Our peer support program matches trained parent volunteers with individuals or families who are affected by a congenital lung malformation. We offer emotional and practical support at any stage of a CLM journey from diagnosis through to surgery and beyond.

Who are the volunteers?

Our volunteers are currently all parents who have gone through a CLM journey with their child or baby. We come from a range of backgrounds and countries and we represent a variety of CLM experiences and diagnoses—CPAM, BPS, Hybrid lesions, and CBA. Some of our children went through surgery, some didn’t, some were symptomatic at birth, others were asymptomatic, some had prenatal interventions, others didn’t.

I don’t live in the US. Can I get support?

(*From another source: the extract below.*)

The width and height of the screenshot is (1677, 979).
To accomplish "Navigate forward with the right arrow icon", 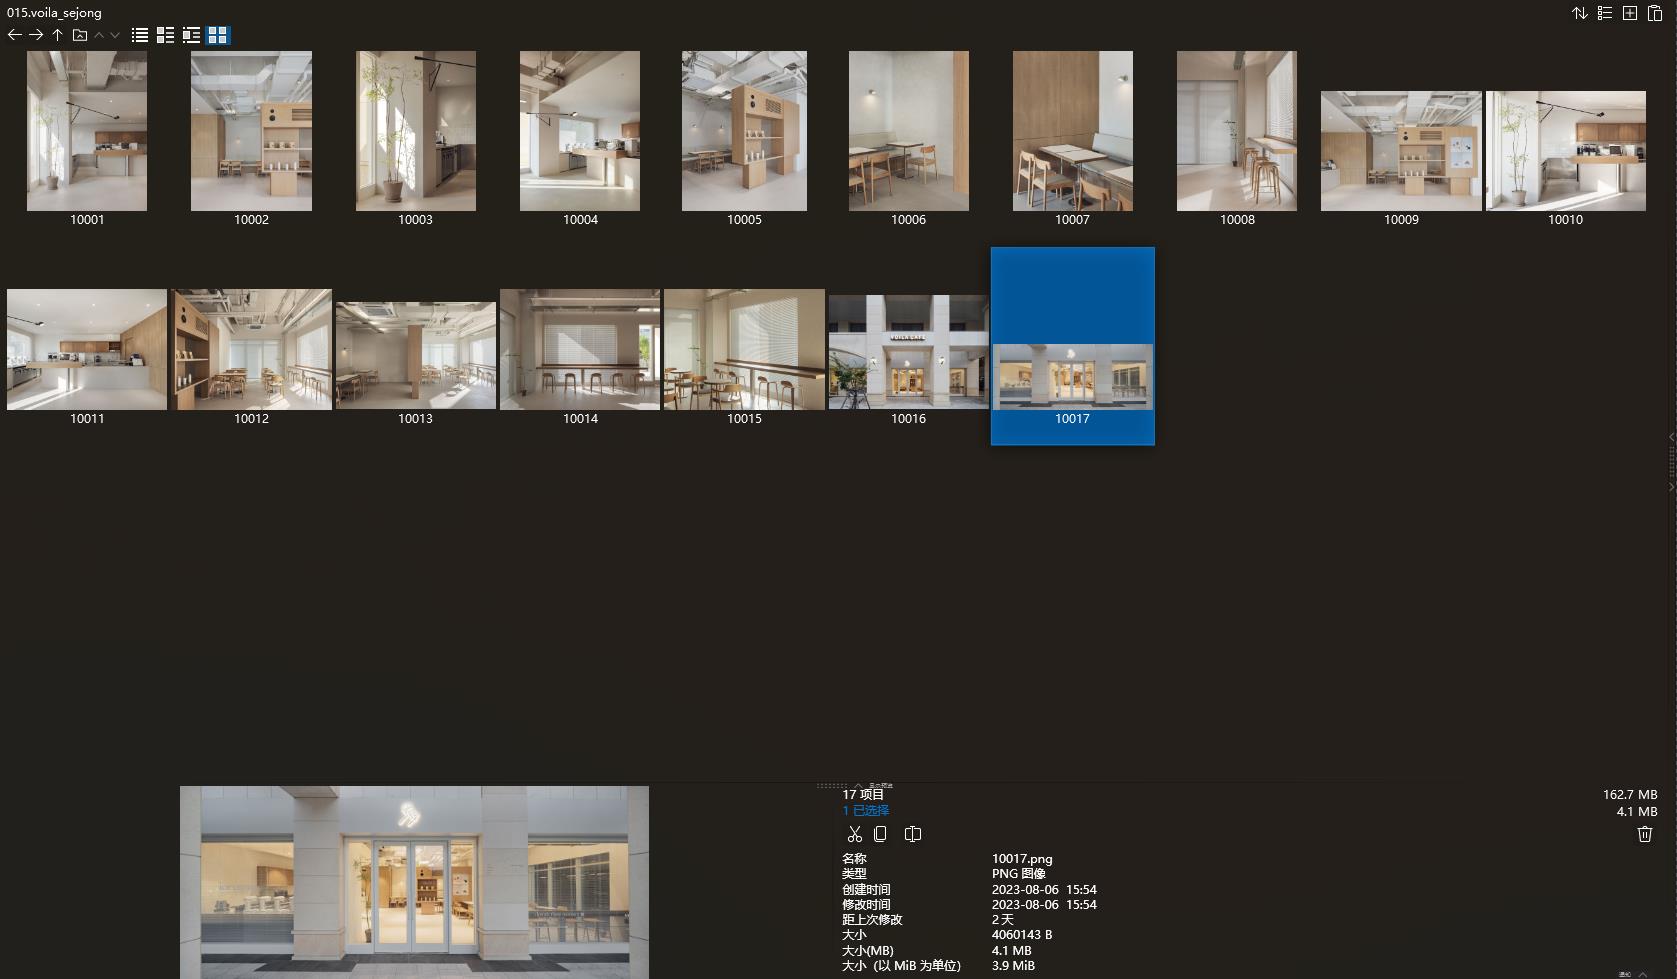I will (x=36, y=35).
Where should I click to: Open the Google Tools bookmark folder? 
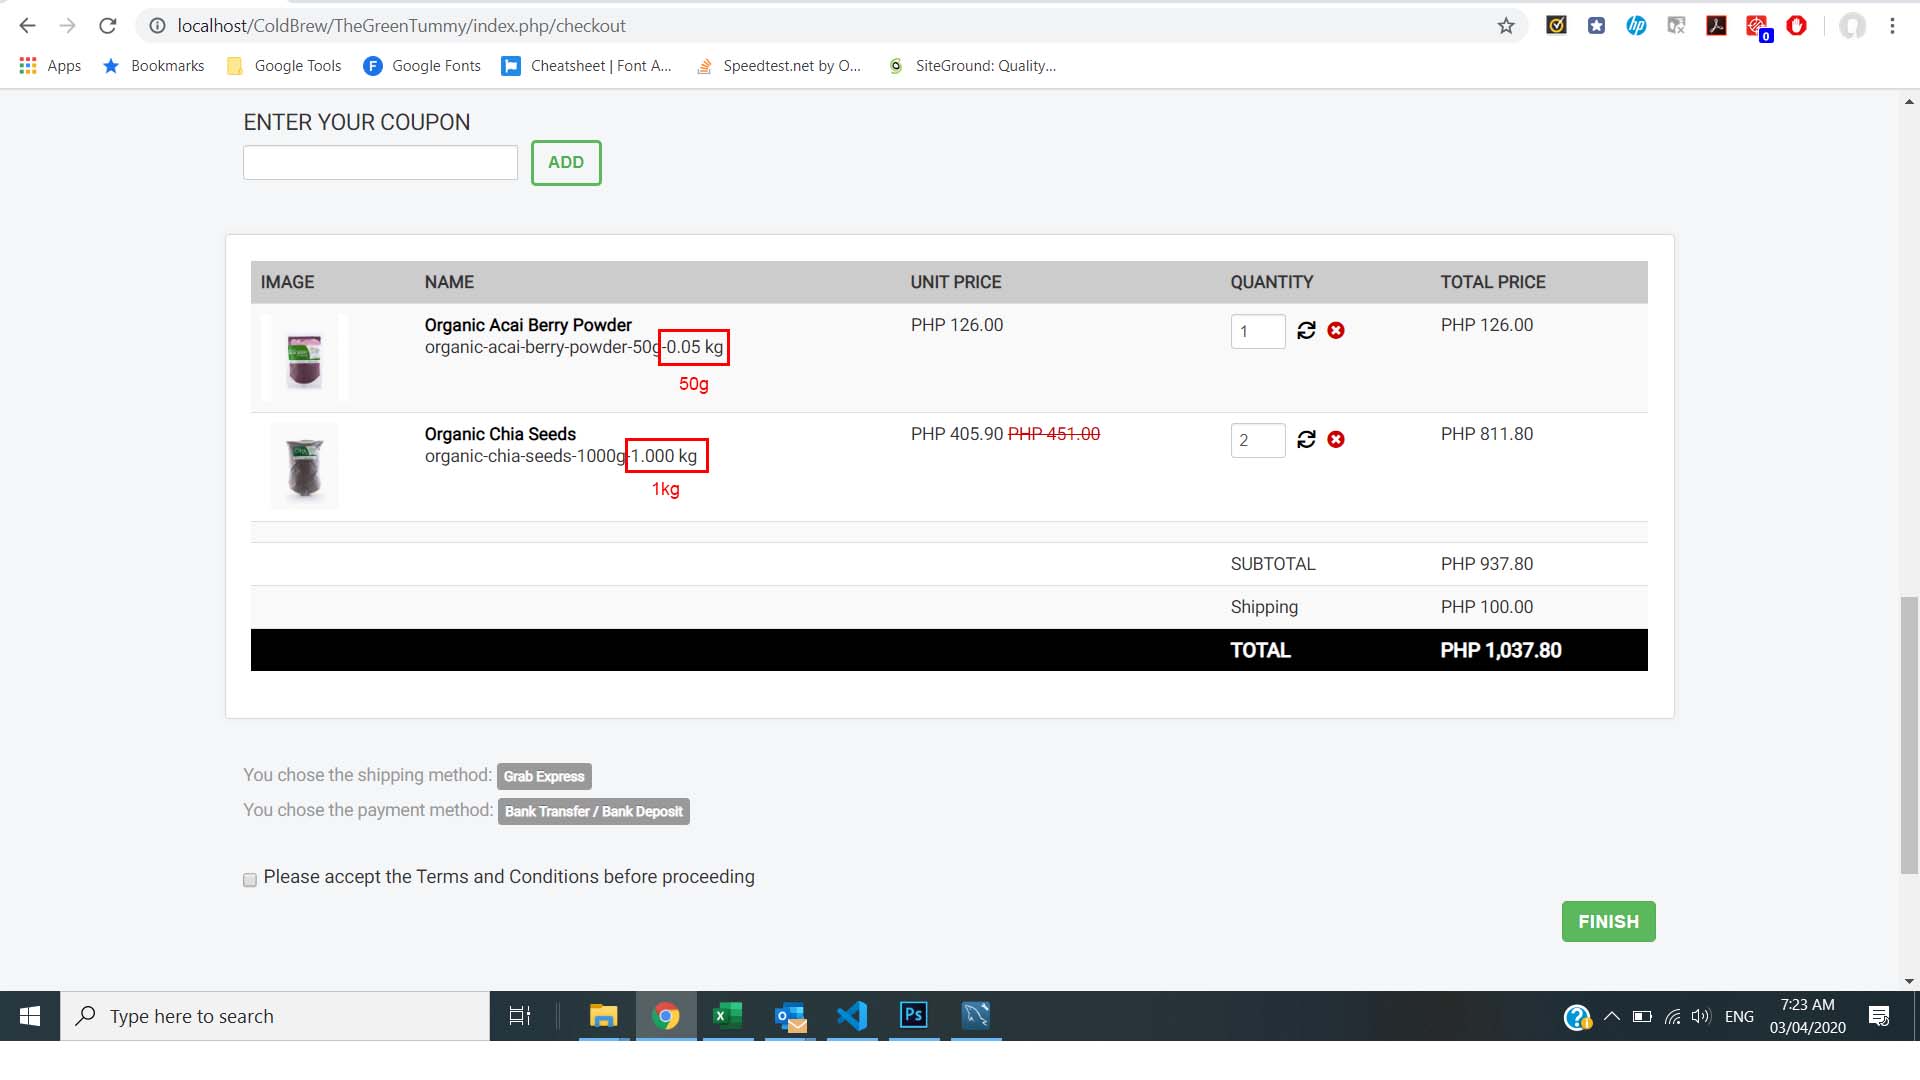(x=284, y=66)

Yes! We have volunteers in many countries around the world. CLM diagnoses raise many of the same questions and concerns regardless of where you live, and our mentors can offer emotional support, share their own experiences, and help you feel less alone.

That said, healthcare systems, surgical approaches, and follow-up protocols vary significantly between countries, so there may be times when we're not the best source for guidance on your specific situation. We'll always be upfront about that.

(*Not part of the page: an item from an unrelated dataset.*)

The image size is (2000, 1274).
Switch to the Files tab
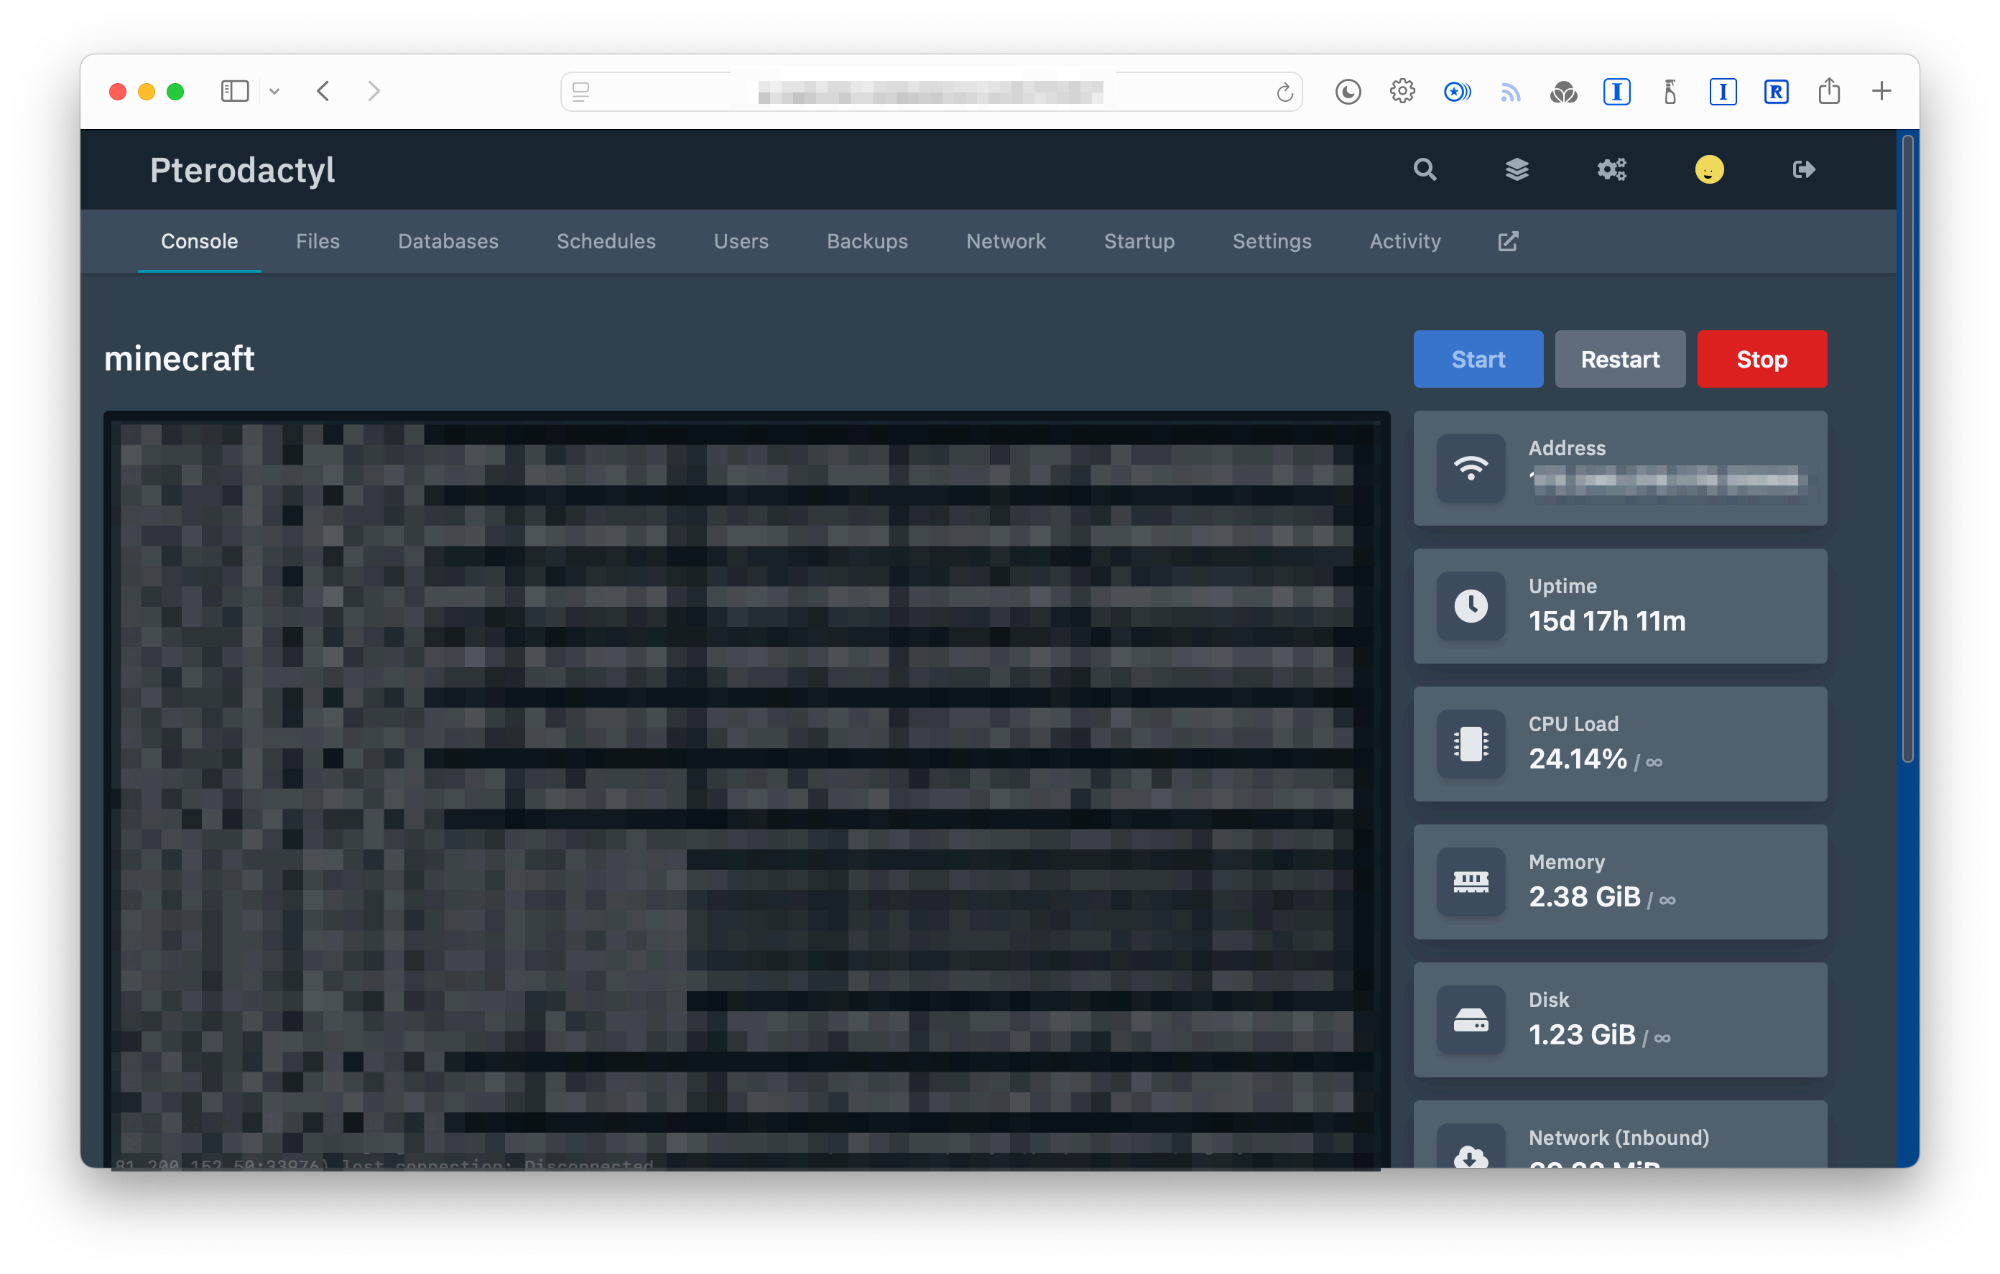[x=317, y=241]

What are some things I can reach out about?

You can contact us with any question or concern about anything related to a congenital lung malformation. No question is too small or too big. Some people just have one quick thing they want answered or clarified, some want a more in depth consult or conversation, while others have struck up longer term connections with a volunteer who has checked in and offered support through pregnancy, birth, surgery and recovery.

Do you offer medical advice?

No. We are parent volunteers who have a lot of experience navigating CLMs but we are not doctors or clinicians. We can help you make sense of your diagnosis, we can offer practical and emotional support, walk you through what to expect, and help you engage with your baby’s care team, but we do not offer medical advice.